L’ufficiale e la spia: Polanski sfida l’odio e il potere
<Potete cambiare la procedura, ma non i fatti>.
C’è la fede etica e laica di chi sceglie di ascoltare la propria coscienza, la guerra dichiarata all’ottusità di un’umanità che - ieri come oggi - non si può permettere il lusso di ammettere i propri errori, l’orrenda, violenta, idiozia di un popolo bue che brucia i libri e rifiuta la verità nel modo, integerrimo, con cui Roman Polanski, in quest'epoca sacrificata alle post-verità, dominata dalle emozioni, dalla <pancia>, gira un film apparentemente molto classico ma in realtà molto attuale, moderno, contemporaneo. Nel rievocare l'<affaire> Dreyfus reso famoso dalla penna di Zola, la storia del capitano francese di origine ebraica condannato – da innocente – per tradimento, l'autore premio Oscar de <Il pianista> lancia il suo personalissimo <j'accuse> contro una società antisemita, xenofoba, pericolosamente sovranista. Di fine ’800? Certo: eppure per molti versi, e in modo inquietante, maledettamente simile alla nostra.

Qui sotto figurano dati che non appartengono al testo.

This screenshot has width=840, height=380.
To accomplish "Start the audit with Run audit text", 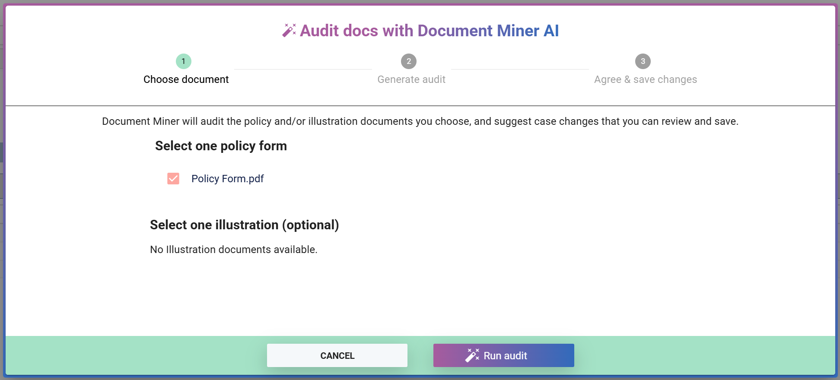I will click(505, 356).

Documentatissima (<tutti i fatti narrati sono realmente accaduti> avverte una scritta in calce sui titoli di testa), molto rigorosa anche dal punto di vista della (ricca) ricostruzione storica, precisa e puntuale nella sua volontà di non sbagliare nulla (niente è fuori posto, nemmeno la polvere) per non fomentare mezze verità là dove ne conta una sola, la pellicola è un incalzante dramma storico (e, soprattutto, politico) costruito con grandissima attenzione su una robusta impalcatura narrativa, nelle cui pieghe a nessuno sfugge che l'86enne regista, in un ieri che è di nuovo oggi, si riveda, lui che da oltre 40 anni è inseguito da accuse, polemiche, insinuazioni, in quel militare perseguitato ingiustamente. Strali che non gli hanno impedito di aggiudicarsi il Gran premio della giuria alla Mostra di Venezia, affidandosi, con una scelta inedita indovinata, non allo scontato punto di vista della vittima ma a quello di uno dei suoi (ottimo il lavoro di sottrazione di Jean Dujardin) principali accusatori: costretto, per preservare la propria coscienza, a ravvedersi e, nel culto illuminato della verità, a redimersi lottando contro un potere <infallibile> e sempre tremendamente uguale a se stesso nell'alimentarsi delle sue stesse menzogne, ancorato all'immagine, fasulla, che, a costo di negare l'evidenza, ha fantasticato di sé.
L’orrenda macchinazione, la stampa manipolata, la battaglia giudiziaria, la macchina del fango: un film, <L'ufficiale e la spia> (co-prodotto da Luca Barbareschi), che accoglie in sè la lezione di un cinema d’altri tempi: quello che sentiva il dovere di fare ciò che va fatto.